--- Start READING PASSAGE ---

Inner Workings of the Faculty Senate
By Mary Miles
Associate Teaching Professor of English and History
Chair, Faculty Senate Liberal Arts Caucus
Vice-Chair, Senate Centennial History Committee
- Some were donning flapper dresses and heading to speakeasies to enjoy jazz and fantasize about F. Scott Fitzgerald. Here in the middle of Pennsylvania, others were establishing the first official Penn State Faculty Senate. As the Vice-Chair of a special centennial committee established to commemorate the event and construct the history of our “august body”, I’m surprised by my own excitement. I’m reaching my ten-year anniversary representing us on the Senate. In that 10% of our history, I’ve watched adults moved to tears as child sex abuse came to light, trusted colleagues were abruptly dismissed from office, our privacy was invaded, our health potentially put at risk in the name of “wellness”, and a host of rules and regulations drew student life ever closer to the era of in loco parentis than to my own undergraduate memories here from the 1980s and 1990s. General faculty opinions of the senate representing their interests in “shared governance” have shifted along with the topics under discussion, hovering between “irrelevant” and “annoying”. Regardless, concerns brought by faculty constituents, students, and administrators have reflected most of the core developments in university life throughout the 20th and into the 21st century.

--- End READING PASSAGE ---
--- Start SUPPLIED MATERIAL ---

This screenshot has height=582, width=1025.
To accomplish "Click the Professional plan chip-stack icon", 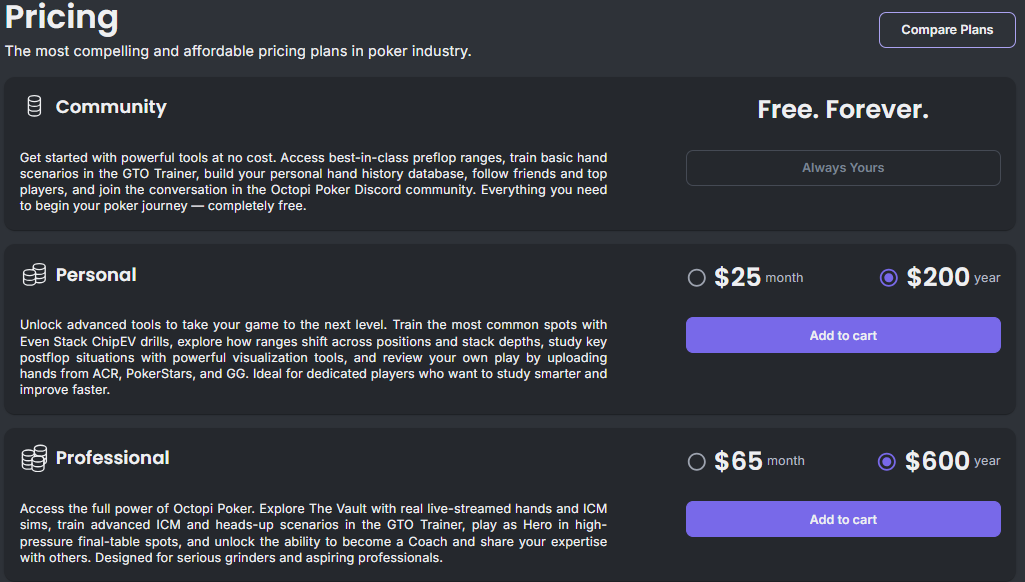I will coord(34,458).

--- End SUPPLIED MATERIAL ---

= EXERCISE BRIEF =
Extend the essay on the Penn State Faculty Senate, starting right after its final sentence.

= EXERCISE ANSWER =
This year has marked some significant changes in my experience of being a senator. For the first time, I’ve held enough experience and knowledge to participate in making significant decisions that actively shape our lives – promotions, raises, and titles – and felt the weight brought by choices that were not easy. My personality type, the ENFP is colloquially known as the champion. I’m a crusader, ready and willing to pursue truth, justice, and optimal learning. Sometimes, Senate presents opportunities to do just that. Others feel murky and ambiguous. My “crusades” in such situations almost always trend towards efforts to moderate troubling extremes, maintain flexibility for future improvements, and balance competing interests. I know in my heart that I proposed the title chart that best reflected moderate, subtle, gradual shifts among different types of faculty when placed in comparison to the rest of the ideas. I’m proud of it. I fully understand, however, that it does not strike our entire group as perfection. Surprisingly, many of my other Senate projects were nearly universally supported among the Burrowes fixed-term faculty. Saving our jobs? Sounds good. More raises? Yes, please. Approaches to the evaluation of teaching that are not centered on determining whether the instructor was as perfectly “average” as it would be possible to be in the grades that they assign for classes with established means and in the concomitant SRTEs? Clearly superior to whatever crap shoot determines promotions now.
Recent legislation required more from me than simply asking everyone what they wanted me to do, hearing the same answer a hundred times, and then forcing that to happen. I suddenly had to rely on a value set I hadn’t even been consciously aware of constructing: First, do no harm. When additional opportunities present themselves, I’ve advocated for my constituents. Always, I’ve hoped to infuse moderation and subtlety into policies that otherwise seemed unduly rigid.
A decade ago, I submitted this election statement: “I will strive to preserve as many decision-making powers for individual colleges, departments, and faculty as I possibly can.” The outcome of the election – they are always highly contested and competitive in Liberal Arts – seems to suggest that I was already on the same page as other faculty members: Senate was noteworthy mainly to the extent that it aimed to impose new forms, requirements, and uniform procedures on highly diverse and form-averse groups of fields and faculty.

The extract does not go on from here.